* * *
3. НОВЫЕ БОТИНКИ
Папа работал ассистентом на кафедре туберкулеза с очень скромной зарплатой и, чтобы семья (мама, бабушка Сима и я) могла более или менее сводить концы с концами, вынужден был подрабатывать по совместительству еще и в медицинском училище. Конечно, это была совсем другая жизнь, чем в санаториях. Сказать, что мы бедствовали, было бы неверным, но и позволять себе ничего не могли. Сколь я помню, у папы был один единственный костюм, в котором он ходил на работу, и одна пара поношенных, многократно ремонтированных туфель. Ничего нового из одежды и обуви не могла себе позволить и мама. Донашивала старое. Я рос, и мне, конечно, иногда подкупалось кое-что, когда чинить мою одежду было уже невозможно. Но так жили все, и стесняться того, что на самом "причинном" месте моих брюк красовались аккуратные заплаты, не приходилось. Дело было не только в том, что на покупки не было денег, но и в том, что в промтоварных магазинах были тогда совсем пустые полки. Купить что-либо было проблемой. Правда, в так называемых "коммерческих" отделах крупных Универмагов можно было кое-что купить, хотя выбор и там был невелик, а вещи стоили так дорого, что нам они были просто не по карману. Я сам отремонтировал себе старые ботинки, когда у них отлетела подошва. Где-то, примерно за год или полтора до своей смерти, дед Нём приехал к нам в гости и, увидев как я пришиваю дратвой отставшую подошву на своих единственных ботинках, повел меня в "Утюжок" и купил мне (в "коммерческом отделе"!) новые ботинки с брезентовым верхом на резиновой подошве. Я точно помню, что они стоили целых тридцать рублей - деньги по тому времени не очень большие, но для нашей семьи недоступные - это примерно 10% папиной зарплаты.

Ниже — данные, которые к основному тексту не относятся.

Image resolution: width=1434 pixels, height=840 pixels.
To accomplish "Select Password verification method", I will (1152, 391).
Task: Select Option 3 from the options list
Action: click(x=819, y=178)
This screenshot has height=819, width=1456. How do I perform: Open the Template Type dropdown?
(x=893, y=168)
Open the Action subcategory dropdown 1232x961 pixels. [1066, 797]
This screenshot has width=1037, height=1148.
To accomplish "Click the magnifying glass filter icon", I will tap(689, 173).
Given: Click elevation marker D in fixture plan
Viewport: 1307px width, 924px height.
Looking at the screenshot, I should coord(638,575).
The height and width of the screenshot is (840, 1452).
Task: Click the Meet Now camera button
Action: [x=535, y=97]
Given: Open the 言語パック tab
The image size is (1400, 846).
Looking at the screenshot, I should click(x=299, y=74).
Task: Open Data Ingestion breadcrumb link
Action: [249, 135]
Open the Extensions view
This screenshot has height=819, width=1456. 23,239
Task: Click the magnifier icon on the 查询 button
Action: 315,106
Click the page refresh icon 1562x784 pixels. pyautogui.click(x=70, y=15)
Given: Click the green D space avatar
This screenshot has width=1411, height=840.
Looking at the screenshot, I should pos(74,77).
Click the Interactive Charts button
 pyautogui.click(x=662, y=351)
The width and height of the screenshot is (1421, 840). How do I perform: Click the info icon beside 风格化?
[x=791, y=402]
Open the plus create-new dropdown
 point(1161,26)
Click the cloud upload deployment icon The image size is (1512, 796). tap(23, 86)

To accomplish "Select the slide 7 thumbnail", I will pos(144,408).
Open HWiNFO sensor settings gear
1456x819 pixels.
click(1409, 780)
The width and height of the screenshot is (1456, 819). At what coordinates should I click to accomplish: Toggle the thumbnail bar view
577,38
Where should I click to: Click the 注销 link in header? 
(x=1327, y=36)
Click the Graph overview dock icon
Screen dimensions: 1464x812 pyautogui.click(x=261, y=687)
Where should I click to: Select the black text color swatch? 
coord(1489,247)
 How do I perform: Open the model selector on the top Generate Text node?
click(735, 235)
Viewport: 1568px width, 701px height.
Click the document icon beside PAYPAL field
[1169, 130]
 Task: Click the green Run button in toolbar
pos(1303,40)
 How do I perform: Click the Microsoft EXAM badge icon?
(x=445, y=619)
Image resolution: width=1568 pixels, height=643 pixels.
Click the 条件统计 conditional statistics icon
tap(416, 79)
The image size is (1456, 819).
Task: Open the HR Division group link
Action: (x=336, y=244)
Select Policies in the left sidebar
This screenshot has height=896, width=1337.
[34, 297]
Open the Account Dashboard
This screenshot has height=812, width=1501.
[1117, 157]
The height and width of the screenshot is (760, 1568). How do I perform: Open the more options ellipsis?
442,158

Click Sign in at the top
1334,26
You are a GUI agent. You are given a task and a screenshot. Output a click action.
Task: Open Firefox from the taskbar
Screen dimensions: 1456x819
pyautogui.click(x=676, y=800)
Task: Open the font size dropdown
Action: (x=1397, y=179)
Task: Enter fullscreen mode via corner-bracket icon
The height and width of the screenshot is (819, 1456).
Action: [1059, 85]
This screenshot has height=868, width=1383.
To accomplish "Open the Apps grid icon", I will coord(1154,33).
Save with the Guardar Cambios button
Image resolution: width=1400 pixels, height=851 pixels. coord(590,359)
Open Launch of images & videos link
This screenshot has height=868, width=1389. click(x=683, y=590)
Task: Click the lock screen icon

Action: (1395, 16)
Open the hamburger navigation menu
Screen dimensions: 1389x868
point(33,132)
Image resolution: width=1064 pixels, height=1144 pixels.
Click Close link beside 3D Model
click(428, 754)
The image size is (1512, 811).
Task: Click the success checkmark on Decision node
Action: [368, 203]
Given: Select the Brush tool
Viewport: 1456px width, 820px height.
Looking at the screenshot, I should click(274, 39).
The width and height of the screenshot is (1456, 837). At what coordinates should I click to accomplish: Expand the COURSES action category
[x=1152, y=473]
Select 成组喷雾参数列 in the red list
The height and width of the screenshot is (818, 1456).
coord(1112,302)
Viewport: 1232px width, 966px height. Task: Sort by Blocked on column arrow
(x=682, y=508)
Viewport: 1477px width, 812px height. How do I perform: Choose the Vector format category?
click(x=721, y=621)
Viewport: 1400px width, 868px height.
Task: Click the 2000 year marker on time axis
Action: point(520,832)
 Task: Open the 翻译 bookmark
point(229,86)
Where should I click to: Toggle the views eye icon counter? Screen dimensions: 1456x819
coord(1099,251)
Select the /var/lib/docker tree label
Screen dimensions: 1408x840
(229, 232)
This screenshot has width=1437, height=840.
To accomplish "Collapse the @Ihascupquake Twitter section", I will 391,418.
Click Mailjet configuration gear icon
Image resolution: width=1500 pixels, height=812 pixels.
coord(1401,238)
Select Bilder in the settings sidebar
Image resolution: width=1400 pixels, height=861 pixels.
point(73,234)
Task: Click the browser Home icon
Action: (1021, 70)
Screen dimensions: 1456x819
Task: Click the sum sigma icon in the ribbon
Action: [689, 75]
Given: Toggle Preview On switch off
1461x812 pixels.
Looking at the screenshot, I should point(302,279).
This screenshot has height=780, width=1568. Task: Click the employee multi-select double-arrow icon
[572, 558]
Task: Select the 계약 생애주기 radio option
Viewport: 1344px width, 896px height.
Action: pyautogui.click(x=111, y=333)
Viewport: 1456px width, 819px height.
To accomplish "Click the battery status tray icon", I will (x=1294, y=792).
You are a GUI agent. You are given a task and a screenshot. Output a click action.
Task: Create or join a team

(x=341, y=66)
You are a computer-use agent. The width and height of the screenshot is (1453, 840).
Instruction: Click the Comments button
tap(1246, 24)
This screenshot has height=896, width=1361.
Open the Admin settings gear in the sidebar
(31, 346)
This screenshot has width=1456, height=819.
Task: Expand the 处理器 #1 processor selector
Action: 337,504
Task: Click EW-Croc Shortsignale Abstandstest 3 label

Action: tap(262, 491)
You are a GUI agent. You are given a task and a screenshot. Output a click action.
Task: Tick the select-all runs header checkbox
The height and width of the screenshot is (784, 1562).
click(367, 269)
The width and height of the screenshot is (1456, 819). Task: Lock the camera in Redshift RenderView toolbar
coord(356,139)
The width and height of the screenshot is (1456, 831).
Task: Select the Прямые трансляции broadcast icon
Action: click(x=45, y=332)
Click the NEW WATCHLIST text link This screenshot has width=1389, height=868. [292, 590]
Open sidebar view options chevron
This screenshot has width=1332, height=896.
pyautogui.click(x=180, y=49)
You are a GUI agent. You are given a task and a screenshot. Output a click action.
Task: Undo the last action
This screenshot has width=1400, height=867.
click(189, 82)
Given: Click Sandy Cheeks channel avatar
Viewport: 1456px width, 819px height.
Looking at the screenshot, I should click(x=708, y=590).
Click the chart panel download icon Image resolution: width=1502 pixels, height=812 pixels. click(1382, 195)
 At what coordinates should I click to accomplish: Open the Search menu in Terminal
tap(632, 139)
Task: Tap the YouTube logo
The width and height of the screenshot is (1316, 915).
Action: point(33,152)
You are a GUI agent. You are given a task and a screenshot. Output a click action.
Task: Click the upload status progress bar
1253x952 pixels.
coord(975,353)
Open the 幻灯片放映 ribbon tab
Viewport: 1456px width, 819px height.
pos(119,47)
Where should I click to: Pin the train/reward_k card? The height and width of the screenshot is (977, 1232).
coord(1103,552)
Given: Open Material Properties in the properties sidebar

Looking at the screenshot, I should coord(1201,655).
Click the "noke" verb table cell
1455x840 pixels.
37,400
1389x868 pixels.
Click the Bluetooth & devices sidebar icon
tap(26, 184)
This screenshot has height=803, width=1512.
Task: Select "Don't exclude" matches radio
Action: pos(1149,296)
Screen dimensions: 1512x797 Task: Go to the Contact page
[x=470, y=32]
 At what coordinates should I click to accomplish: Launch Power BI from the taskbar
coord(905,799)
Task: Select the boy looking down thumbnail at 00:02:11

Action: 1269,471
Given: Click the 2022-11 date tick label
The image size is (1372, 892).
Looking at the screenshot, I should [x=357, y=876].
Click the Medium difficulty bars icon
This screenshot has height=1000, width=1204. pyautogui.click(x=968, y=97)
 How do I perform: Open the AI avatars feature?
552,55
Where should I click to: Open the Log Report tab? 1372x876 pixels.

Такое финансовое положение семьи было вызвано, наверное, тем, что в отличие от большинства своих сокурсников и Владимира Антоновича Раввич - Щербо, папа категорически отказывался иметь свою частную практику (в те годы она была не только разрешена, но и поощрялась). Но отец брать деньги с больных за лечение считал аморальным, и был в этом столь принципиален и непреклонен, что переубедить его было невозможно. А у мамы не было профессии, и она нигде не работала. И только перед самой войной, окончив краткосрочные курсы библиотекарей, она начала работать в школьной библиотеке.
Но, повторю, так жили очень многие, это было нормой. Может быть именно поэтому восприятие окружающего было у меня тогда совсем иное, чем сейчас, и жизнь, несмотря ни на что, казалась мне просто замечательной. Наверное, так оно и было.